Famille : Equitacées
Toute en filigrane et cependant d’aspect rugueux, la Prêle est si résistante qu’autrefois elle servait à nettoyer l’étain, mais si frêle aussi qu’elle se casse pour un rien. Plante fossile, elle formait, il y a environ 350 millions d’années, à l’ère du Carbone, d’immenses forêts, avec les Fougères et les Lycopodes. Si les Prêles de l’ère en question atteignaient 30 m de haut, à notre époque, elles sont plus modestes : 30 à 40 cm, dans les endroits humides et glaiseux en bordure des prairies, dans les bosquets et les terres incultes. La tige principale cannelée porte des ramifications latérales quadrangulaires en forme de verticilles, semblables à des aiguilles de résineux. Tige et pousses se subdivisent en segments séparés par des nœuds, comme emboîtés les uns dans les autres.
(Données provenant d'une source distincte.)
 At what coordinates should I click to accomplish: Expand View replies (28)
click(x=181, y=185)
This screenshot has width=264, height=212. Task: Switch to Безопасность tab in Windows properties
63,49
Chaque nœud présente de petites feuilles finement dentelées, réduites à de simples collerettes soudées à la tige. C’est au niveau des nœuds que celle-ci se casse facilement. La Prêle croît en majeure partie dans le sol où ses nombreuses tiges se ramifient à l’horizontale, laissant à peine percevoir les rhizomes. En hiver, la plante se retire complètement dans ses parties souterraines. Plante à sporanges, la Prêle n’a pas de fleurs mais des épis sporangifères qui apparaissent séparément au printemps sur des tiges brunâtres, dites fertiles. Les ramifications stériles de couleur verte apparaissent seulement quelques semaines plus tard.